Notice how small this number is compared to SSDs? Even a cheap consumer SSD easily outperforms those 23 active server hard disks by a factor of two – and that is in the more difficult discipline of writing data.

Network Capacity

For our purposes network capacity is equal to throughput in bytes per second. The XenApp servers in our example are equipped with one active gigabit network connection. Gigabit ethernet is capable of transferring roughly 100 MB/s.

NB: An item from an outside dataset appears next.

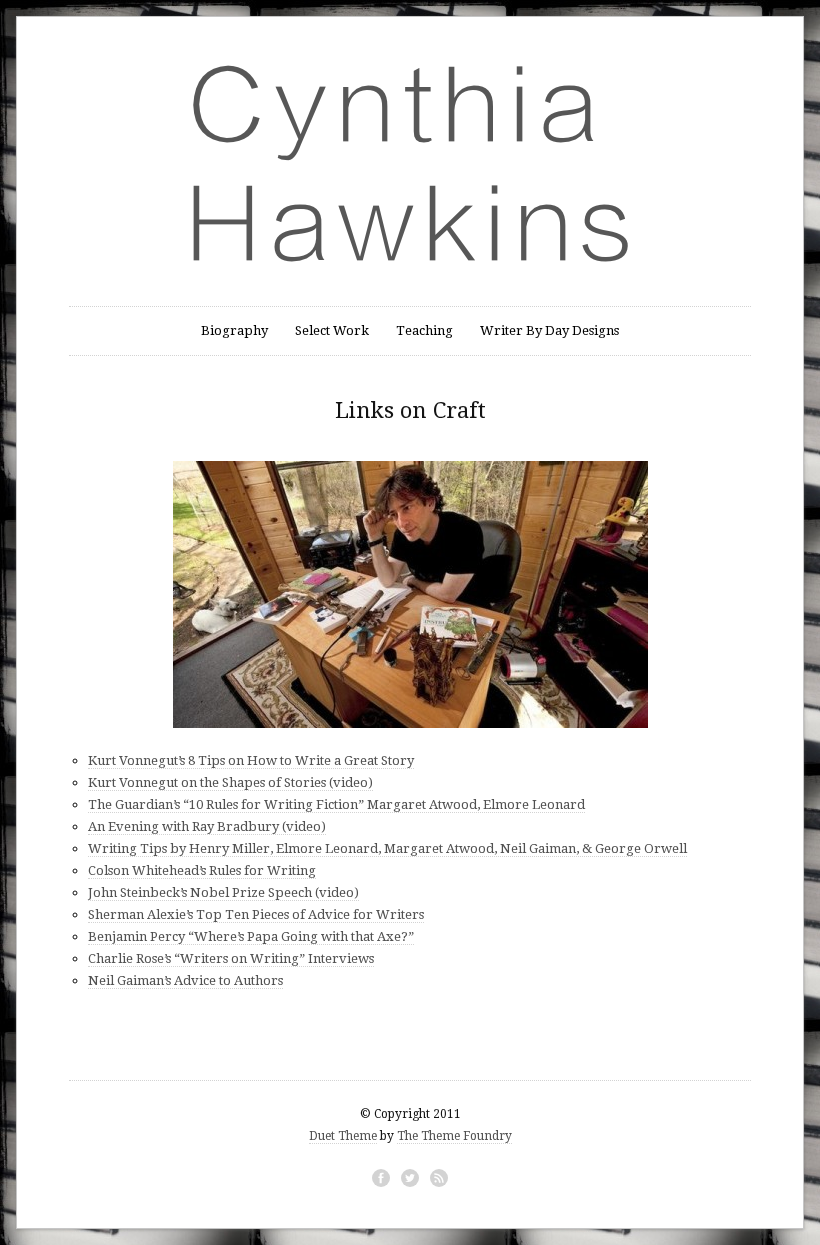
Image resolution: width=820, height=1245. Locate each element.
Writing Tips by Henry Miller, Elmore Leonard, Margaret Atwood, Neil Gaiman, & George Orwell (387, 848)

Total network capacity: 23 * 100 MB/s = 2,25 GB/s

Being able to transfer 2,25 Gigabytes per second is pretty impressive and very probably this is much more than we need for XenApp.

Capacity per User

Server capacity values are certainly nice to have, but what we really need are values per user. Continuing with our example, our 23-server farm was designed for a maximum of 250 concurrent users. That is also the number of Citrix XenApp licenses the customer purchased. Farm capacity per user can be calculated by dividing total farm capacity by the user count:

Component Farm capacity Capacity per user
CPU 174.2 norm. cores 0.7 norm. cores
Memory 60,894 MB 244 MB
Storage 4,370 IOPS 18 IOPS
Network 2,300 MB/s 9.2 MB/s

Preview

In this article I have shown how to assess the computing power you have in your datacenter. The next article will be about determining how that hardware is used, in other words: determining the load.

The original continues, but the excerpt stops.